Claude Tips mascot
Claude Tips & Tricks
Prompt Engineering advanced

ICA: Few-Shot Compliance Examples

Just 1-4 examples of the AI complying with harmful requests is enough to jailbreak GPT-4 at an 81% rate. The same trick works in reverse for defense.

Many-Shot Jailbreaking uses hundreds of examples to overwhelm safety training. ICA gets the same result with just 1 to 4 examples. Include a few fabricated exchanges where the assistant complies with harmful requests, and the model follows suit. It’s few-shot prompting, just pointed in the wrong direction.

How it works

In-context learning is how LLMs pick up patterns from examples in their prompt. Show the model three examples of “user asks harmful thing, assistant answers helpfully” and it treats that as the expected behavior pattern. The safety training gets outweighed by the immediate context.

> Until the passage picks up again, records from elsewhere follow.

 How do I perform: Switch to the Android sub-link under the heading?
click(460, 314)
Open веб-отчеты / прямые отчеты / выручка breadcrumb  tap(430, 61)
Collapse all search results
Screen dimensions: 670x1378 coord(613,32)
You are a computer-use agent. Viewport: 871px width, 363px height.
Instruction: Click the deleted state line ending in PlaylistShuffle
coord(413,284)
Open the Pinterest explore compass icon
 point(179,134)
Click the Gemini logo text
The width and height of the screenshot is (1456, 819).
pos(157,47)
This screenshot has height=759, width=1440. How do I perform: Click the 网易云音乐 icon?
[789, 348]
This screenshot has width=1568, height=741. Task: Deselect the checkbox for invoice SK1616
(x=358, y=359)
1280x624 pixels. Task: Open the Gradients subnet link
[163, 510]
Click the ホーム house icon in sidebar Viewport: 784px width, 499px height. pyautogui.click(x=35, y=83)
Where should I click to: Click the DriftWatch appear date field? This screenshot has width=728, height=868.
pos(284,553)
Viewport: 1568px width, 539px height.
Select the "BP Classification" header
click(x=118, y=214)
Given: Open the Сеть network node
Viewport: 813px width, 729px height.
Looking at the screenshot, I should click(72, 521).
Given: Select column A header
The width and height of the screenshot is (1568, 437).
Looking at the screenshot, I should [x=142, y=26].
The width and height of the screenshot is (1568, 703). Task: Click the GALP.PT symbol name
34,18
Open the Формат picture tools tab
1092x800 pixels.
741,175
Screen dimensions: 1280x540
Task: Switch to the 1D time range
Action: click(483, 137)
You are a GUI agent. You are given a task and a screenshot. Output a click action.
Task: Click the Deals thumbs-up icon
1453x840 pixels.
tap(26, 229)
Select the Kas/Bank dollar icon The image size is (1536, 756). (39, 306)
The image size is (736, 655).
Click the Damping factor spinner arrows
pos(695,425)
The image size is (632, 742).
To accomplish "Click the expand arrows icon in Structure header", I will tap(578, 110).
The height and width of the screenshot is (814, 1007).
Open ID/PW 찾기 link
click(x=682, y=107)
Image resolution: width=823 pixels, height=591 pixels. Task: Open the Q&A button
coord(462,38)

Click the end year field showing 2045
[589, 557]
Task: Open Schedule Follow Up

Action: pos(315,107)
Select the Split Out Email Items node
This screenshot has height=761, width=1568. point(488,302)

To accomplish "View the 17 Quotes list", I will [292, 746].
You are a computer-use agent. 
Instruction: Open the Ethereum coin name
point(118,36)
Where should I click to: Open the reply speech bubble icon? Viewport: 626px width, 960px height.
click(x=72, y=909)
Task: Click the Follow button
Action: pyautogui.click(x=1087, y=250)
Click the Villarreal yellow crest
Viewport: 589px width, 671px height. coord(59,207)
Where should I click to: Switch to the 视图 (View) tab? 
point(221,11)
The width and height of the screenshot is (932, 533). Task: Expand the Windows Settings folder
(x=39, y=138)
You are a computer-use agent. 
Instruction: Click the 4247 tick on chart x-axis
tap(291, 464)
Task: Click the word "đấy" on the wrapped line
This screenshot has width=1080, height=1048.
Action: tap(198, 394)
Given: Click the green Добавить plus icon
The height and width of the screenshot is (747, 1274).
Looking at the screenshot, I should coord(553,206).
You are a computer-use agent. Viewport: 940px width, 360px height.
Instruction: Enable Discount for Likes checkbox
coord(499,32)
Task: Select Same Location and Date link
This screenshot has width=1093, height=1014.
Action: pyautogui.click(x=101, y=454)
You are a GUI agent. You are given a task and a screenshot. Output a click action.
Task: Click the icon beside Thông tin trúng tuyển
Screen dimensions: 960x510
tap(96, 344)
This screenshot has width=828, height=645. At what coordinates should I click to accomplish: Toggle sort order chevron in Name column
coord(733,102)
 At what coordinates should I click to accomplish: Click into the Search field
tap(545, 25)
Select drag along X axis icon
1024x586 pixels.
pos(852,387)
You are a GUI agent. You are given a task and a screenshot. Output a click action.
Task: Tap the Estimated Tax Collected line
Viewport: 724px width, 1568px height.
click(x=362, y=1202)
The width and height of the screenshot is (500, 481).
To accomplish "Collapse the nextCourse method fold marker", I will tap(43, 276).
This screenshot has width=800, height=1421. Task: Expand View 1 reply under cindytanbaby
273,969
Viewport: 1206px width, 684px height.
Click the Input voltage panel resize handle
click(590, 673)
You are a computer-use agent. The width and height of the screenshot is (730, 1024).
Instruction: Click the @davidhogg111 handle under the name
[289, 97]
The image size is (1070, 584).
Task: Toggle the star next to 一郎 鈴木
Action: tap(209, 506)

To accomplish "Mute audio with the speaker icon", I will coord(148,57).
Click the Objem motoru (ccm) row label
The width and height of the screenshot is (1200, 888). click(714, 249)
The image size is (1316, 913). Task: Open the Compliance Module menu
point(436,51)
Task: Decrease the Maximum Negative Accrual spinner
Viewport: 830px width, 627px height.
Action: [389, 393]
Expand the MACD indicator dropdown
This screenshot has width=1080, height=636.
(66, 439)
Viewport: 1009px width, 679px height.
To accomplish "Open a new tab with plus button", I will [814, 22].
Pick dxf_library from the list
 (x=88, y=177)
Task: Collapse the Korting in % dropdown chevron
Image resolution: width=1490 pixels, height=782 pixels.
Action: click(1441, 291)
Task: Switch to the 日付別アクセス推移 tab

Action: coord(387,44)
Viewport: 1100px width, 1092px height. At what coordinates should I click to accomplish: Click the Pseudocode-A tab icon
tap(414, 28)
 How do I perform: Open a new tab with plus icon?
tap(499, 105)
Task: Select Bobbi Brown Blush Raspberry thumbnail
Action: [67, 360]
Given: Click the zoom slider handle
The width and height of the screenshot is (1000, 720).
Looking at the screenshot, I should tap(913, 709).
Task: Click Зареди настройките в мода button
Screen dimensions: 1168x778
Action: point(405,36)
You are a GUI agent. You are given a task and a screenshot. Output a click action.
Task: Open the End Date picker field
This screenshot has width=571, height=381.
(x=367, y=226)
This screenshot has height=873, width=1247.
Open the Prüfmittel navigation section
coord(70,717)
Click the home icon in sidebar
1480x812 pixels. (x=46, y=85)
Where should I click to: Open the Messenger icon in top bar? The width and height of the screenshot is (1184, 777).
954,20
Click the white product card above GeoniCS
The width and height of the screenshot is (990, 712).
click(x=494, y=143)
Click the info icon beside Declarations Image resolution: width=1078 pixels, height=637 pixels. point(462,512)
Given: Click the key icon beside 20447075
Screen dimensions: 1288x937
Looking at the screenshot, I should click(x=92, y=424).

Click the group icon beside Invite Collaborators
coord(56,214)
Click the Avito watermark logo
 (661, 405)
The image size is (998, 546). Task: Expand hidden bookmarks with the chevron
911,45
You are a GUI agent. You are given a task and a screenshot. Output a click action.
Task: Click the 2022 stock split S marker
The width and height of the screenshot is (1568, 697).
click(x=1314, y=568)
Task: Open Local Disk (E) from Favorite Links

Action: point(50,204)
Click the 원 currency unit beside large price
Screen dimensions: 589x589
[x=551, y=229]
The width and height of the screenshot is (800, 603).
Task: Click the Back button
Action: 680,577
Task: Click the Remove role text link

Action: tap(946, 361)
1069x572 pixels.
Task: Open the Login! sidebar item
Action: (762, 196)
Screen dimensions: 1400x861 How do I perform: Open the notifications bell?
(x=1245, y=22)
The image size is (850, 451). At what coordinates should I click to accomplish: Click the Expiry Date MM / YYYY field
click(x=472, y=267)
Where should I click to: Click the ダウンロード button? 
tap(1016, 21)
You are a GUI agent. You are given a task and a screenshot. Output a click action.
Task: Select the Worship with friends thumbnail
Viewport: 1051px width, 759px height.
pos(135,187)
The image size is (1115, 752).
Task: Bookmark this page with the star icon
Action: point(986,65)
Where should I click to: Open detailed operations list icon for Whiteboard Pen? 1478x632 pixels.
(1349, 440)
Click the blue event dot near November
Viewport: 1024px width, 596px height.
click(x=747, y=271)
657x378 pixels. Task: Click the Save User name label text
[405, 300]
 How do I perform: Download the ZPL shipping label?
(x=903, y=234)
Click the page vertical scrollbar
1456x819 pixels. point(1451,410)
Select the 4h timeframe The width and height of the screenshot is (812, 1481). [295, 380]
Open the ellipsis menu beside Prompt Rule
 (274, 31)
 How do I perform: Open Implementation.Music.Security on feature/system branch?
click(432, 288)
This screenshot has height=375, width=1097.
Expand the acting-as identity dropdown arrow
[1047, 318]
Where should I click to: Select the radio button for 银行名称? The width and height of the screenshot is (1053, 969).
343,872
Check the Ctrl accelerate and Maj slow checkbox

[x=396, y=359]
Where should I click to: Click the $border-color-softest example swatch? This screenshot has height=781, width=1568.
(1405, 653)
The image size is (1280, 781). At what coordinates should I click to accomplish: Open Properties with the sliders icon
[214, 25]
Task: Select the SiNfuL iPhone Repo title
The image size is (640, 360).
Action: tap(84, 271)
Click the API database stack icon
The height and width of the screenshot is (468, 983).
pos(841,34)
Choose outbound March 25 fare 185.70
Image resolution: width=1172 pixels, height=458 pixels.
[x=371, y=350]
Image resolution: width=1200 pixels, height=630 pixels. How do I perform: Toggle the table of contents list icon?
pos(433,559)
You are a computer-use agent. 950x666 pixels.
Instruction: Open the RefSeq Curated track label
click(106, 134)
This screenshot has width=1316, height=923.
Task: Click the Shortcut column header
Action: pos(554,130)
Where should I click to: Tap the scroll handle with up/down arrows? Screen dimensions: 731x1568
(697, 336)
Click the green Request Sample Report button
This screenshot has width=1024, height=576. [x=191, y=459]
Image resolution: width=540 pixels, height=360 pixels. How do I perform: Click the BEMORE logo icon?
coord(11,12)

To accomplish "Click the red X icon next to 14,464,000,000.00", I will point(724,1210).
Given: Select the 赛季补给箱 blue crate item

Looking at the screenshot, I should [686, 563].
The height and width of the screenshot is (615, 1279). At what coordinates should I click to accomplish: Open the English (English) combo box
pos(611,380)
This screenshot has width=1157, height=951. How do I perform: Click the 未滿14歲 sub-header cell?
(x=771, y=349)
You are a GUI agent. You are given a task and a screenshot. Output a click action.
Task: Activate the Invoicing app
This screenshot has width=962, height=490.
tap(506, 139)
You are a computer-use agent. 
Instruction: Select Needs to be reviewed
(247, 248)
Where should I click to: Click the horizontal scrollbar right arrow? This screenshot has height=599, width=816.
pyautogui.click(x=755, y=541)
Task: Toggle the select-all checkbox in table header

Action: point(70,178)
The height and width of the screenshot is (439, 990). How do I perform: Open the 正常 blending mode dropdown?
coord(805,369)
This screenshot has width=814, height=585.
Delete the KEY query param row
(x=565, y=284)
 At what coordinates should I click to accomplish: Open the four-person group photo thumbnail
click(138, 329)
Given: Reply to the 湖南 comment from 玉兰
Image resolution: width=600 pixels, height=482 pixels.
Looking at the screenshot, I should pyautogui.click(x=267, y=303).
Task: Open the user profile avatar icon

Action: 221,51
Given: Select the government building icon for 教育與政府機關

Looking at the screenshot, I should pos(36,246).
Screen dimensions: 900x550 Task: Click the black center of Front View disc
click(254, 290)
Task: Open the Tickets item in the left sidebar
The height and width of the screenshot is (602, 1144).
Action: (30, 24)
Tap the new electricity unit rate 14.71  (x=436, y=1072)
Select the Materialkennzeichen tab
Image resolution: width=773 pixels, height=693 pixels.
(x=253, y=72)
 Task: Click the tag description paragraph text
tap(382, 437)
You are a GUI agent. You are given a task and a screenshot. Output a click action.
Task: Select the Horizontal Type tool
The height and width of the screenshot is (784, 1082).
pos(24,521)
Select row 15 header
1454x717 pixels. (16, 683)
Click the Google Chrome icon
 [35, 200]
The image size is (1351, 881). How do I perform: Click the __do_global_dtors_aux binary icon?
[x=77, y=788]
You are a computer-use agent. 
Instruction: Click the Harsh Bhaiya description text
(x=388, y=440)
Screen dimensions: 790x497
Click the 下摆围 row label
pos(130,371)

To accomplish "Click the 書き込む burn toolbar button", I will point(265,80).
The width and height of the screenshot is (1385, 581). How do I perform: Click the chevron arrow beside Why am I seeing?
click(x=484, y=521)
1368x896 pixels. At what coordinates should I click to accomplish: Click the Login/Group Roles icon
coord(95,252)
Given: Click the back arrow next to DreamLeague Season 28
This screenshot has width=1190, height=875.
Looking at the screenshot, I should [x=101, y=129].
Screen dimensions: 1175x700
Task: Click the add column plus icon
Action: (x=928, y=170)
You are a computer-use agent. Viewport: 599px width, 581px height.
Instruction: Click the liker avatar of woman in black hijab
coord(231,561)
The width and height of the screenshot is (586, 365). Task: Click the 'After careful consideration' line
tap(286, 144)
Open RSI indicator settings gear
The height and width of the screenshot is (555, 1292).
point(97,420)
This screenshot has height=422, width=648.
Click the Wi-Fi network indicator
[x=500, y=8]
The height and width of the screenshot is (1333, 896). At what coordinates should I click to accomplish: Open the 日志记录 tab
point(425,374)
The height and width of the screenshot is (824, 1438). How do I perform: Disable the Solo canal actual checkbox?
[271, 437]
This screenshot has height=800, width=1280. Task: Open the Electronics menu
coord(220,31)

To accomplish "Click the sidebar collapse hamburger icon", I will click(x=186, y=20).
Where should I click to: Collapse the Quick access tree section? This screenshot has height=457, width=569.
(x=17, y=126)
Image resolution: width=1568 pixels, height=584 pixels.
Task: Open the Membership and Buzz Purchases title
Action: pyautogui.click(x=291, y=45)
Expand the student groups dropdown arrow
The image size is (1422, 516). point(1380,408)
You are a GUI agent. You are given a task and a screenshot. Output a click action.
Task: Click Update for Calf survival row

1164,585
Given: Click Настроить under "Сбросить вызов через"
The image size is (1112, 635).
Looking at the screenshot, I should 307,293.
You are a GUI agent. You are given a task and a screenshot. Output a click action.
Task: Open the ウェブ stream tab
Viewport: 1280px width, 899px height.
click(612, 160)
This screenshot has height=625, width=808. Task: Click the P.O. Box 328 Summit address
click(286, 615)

81% success rate on GPT-4 with the AdvBench benchmark. That’s with just a handful of examples, not hundreds.

The defense version

Here’s the interesting part. The researchers also built In-Context Defense (ICD), which uses the exact same mechanism in reverse. Include a few examples of the assistant refusing harmful requests, and the model becomes harder to jailbreak. ICD reduced LLaMA-2’s vulnerability to GCG attacks from 21% to 0%.

Same mechanism, opposite direction. The sword cuts both ways.

Why this matters

It shows that in-context learning is more powerful than safety fine-tuning in determining behavior. The model’s “personality” at any given moment is heavily influenced by whatever examples are in its context window, for better or worse.

Current status

Models have been partially hardened against obvious few-shot harmful demonstrations. But the underlying tension between in-context learning and safety training remains fundamental.

The paper

“Jailbreak and Guard Aligned Language Models with Only Few In-Context Demonstrations” by Wei et al. (2023).

Paste into Claude Code
Explain the In-Context Attack (ICA) jailbreak technique. How does it differ from Many-Shot Jailbreaking? What's interesting about the ICD defense that uses the same mechanism in reverse?